Question

Solve
the following simultaneous equation 2/x +6/y =13 ; 3/x +4/y = 12​

Answer 1

Answer:

x=1/2 and y=2/3

Step-by-step explanation:

The above attachment contains the procedure.

Answer 2

Answer

$\sf \dashrightarrow \dfrac{2}{x} + \dfrac{6}{y} = 13 \: \: --- (i)$

$\sf \dashrightarrow \dfrac{3}{x} + \dfrac{4}{y} = 12 \: \: --- (ii)$

Let $\sf \dfrac{1}{x}$ be u.

Let $\sf \dfrac{1}{y}$ be v.

So, the equations become

$\sf \dashrightarrow 2u + 6v = 13$

$\sf \dashrightarrow 3u + 4v = 12$

By first equation,

$\sf \dashrightarrow 2u = 13 - 6v$

$\sf \dashrightarrow u = \dfrac{13 - 6v}{2}$

Now, let's find the value of v by second equation.

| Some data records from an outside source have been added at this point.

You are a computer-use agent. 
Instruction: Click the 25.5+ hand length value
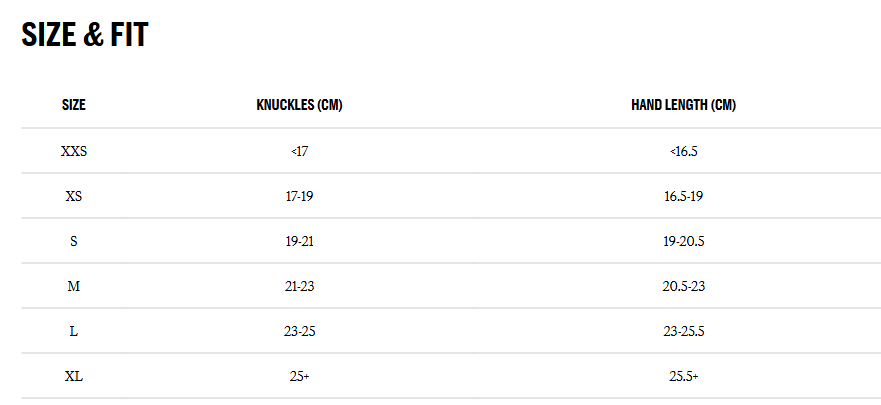coord(683,376)
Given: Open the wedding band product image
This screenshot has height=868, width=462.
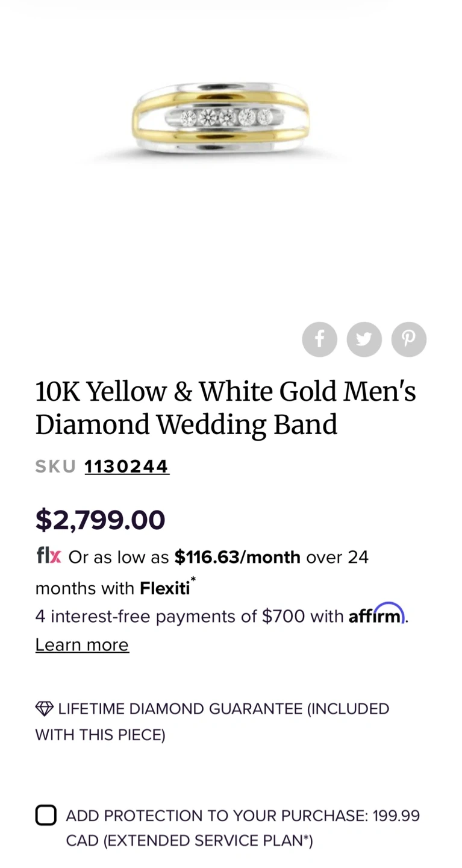Looking at the screenshot, I should [220, 119].
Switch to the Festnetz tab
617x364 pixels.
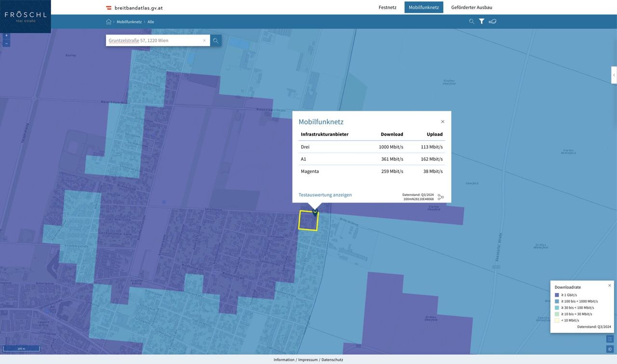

$\sf \dashrightarrow 3u + 4v = 12$

$\sf \dashrightarrow 3 \bigg( \dfrac{13 - 6v}{2} \bigg) + 4v = 12$

$\sf \dashrightarrow \dfrac{39 - 18v}{2} + 4v = 12$

$\sf \dashrightarrow \dfrac{39 - 18v + 8v}{2} = 12$

$\sf \dashrightarrow \dfrac{39 - 10v}{2} = 12$

$\sf \dashrightarrow 39 - 10v = 12 \times 2$

$\sf \dashrightarrow 39 - 10v = 24$

$\sf \dashrightarrow -10v = 24 - 39$

$\sf \dashrightarrow -10v = -15$

$\sf \dashrightarrow v = \dfrac{-15}{-10}$

$\sf \dashrightarrow v = \dfrac{3}{2}$

Now, let's find the value of u by first equation.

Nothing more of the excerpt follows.